Food vacuoles found in the vacuoles of this primitive genus indicates that organisms in this genus are mixotrophs especially D. norvegica[1]. Mixotrophy is the ability of an organism to use different sources of carbon and energy instead of having a single mode of feeding (autotroph or heterotroph). However, certain species related to Dinophysis acuminata prefer one mode of feeding over another. Dinophysis rotundata uses myzocytosis to feed [1]. Their mixotrophic conditions and size are influenced by prey populations and hydrographic conditions [2].

==Ecology and current threats of Dinophysis==
Dinophysis acuminata has caused several problems in oceanic ecosystems. The main cause of DSP, diarrhetic shellfish poisoning, outbreaks in waters along Europe has been due to this species[3]. Likewise, the close knit sisters of Dinophysis acuminata called Dinophysis norvegica, a photosynthetic organism with yellow chloroplast and posterior nucleus, Dinophysis acuta, and Dinophysis fortii have also been known to cause the same problems as D. acuminata[1]. Dinophysis norvegica is a marine plankton dinoflagellate that is found in neritic waters[1]. This species of the Dinophysis genus is a bloom-forming toxic species[1]. Both species reproduce asexually by binary fission to make identical copies of itself[1]. Speculations of sexual dimorphism that is the difference between the female and male counterparts have allowed researchers to draw conclusion that species of this genus can undergo sexual reproduction[1].

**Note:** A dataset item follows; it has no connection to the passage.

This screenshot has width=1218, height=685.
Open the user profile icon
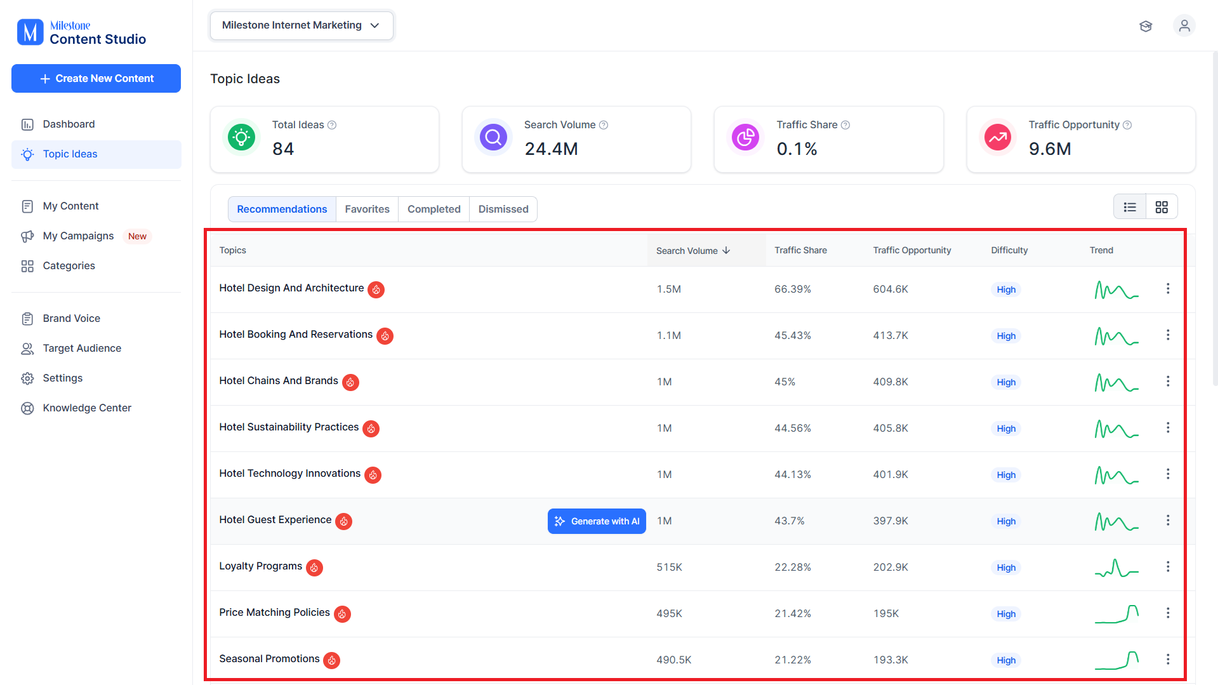pyautogui.click(x=1184, y=26)
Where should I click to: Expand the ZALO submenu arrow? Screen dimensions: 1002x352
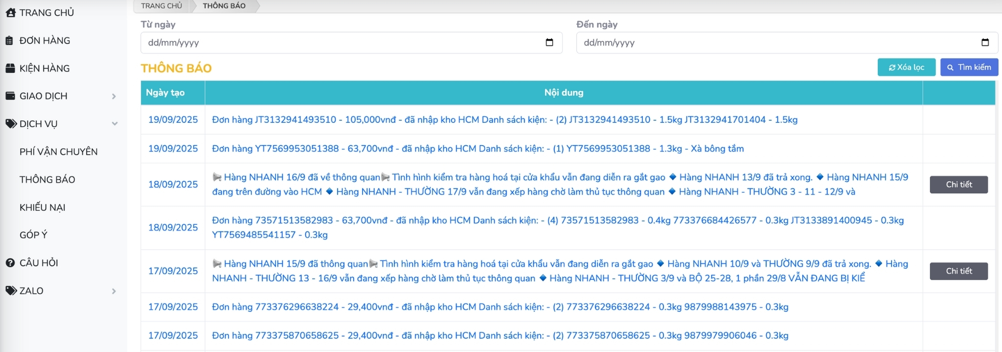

The first record of DSP with Dinophysis acuminata and Dinophysis fortii was in 1980 in the Patagonian coast[4]. A year after the report, another occurrence of DSP unleashed in December 1993 and November 1994[4]. Dinophysis acuminata releases lipophilic shellfish toxins (LSTs) and have been found to cause trouble to ecological marines and aquaculture farmers[2]'. The lipophilic toxins accumulate in shellfishes and causes diarrhea and shellfish poisoning to consumers. Dinophysis acuminata is the cause of DSP in Brazil and creates a disturbing impact due to its long and early blooming species[4]. However, their presence is restricted around the spring and summer[4], but in higher concentrations in December. DSP is a particular kind food poisoning that causes severe gastrointestinal illness in humans and this is related to the ingestion of toxin contaminated shellfishes from contaminated water[4]. Some of the symptoms of DSP include diarrhea, stomach pain, vomiting, nausea and fever; reported human ingestion shows that the toxins are capable of causing stomach tumors and chronic problems to consumers[4]. Government involvement as a result of high concentrations of toxins in the Dinophysis toxic shellfish epidemic has caused economic crisis in Europe and the aquaculture industry'[2]'.